(Records contained in a dataset)
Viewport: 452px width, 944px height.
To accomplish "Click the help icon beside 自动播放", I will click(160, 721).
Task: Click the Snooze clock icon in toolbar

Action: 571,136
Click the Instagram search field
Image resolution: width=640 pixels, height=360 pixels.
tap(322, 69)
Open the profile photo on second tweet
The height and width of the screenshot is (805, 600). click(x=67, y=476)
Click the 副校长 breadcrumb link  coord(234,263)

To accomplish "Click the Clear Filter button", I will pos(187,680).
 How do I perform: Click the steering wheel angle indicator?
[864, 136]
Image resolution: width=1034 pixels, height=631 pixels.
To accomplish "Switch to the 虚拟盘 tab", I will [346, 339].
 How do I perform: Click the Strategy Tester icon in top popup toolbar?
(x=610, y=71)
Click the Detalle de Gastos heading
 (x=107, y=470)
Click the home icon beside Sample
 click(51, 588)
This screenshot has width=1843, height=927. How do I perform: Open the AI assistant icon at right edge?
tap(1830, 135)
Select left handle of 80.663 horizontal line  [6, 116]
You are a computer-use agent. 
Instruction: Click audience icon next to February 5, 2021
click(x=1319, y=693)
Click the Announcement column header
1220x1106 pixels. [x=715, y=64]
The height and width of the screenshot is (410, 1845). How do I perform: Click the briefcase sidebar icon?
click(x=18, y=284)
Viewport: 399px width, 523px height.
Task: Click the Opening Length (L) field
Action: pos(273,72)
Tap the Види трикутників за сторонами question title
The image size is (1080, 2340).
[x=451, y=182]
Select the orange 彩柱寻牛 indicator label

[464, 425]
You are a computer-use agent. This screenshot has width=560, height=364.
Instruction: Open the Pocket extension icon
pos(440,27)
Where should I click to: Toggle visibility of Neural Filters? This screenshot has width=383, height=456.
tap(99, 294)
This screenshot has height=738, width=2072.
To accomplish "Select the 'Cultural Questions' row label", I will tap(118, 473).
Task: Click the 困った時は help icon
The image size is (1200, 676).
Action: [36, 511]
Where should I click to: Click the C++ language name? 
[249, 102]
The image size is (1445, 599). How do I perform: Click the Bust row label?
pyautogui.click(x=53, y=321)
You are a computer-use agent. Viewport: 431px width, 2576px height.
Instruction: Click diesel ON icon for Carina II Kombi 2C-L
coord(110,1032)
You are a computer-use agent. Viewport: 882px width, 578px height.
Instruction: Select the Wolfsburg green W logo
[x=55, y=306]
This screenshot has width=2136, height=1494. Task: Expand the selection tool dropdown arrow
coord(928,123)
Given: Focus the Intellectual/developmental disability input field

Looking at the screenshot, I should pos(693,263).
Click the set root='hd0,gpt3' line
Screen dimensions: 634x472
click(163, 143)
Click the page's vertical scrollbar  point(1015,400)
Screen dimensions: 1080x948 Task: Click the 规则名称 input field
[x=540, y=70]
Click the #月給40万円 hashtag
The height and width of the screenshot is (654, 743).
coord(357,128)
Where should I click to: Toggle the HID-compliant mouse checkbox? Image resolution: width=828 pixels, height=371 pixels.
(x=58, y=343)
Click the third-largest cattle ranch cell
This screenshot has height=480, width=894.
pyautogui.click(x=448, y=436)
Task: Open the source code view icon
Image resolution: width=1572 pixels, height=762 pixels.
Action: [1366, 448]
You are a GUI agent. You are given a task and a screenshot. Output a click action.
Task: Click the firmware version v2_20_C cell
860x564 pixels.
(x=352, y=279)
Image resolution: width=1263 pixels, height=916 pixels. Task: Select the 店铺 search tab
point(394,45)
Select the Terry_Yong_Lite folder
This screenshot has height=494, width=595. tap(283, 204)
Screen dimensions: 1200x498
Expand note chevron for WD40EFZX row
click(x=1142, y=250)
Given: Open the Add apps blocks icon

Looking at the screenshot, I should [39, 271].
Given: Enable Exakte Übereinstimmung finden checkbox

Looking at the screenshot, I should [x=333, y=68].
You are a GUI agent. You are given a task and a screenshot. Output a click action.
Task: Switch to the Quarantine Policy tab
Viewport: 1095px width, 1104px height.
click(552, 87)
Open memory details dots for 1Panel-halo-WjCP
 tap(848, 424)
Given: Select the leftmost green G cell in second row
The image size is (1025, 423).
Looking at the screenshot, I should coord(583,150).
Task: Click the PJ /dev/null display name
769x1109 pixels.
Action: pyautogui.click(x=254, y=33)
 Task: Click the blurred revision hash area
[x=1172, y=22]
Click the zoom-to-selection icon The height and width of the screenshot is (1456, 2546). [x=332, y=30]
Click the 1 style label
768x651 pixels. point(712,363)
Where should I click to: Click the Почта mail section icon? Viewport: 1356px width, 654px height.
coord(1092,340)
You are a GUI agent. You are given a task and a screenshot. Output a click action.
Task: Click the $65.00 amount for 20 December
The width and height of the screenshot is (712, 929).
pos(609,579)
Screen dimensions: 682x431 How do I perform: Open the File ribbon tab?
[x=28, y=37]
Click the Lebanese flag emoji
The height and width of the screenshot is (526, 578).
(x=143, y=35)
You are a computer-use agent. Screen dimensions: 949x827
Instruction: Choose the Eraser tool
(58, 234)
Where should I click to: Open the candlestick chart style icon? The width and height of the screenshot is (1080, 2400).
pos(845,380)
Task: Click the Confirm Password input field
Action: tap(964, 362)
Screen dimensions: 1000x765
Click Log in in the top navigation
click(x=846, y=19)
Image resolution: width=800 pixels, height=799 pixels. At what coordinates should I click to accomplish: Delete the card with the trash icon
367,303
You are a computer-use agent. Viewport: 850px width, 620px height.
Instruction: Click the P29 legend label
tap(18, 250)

What to work on: How many lines in the data above hold the word "cell"? Answer with the number alone.

Task response: 3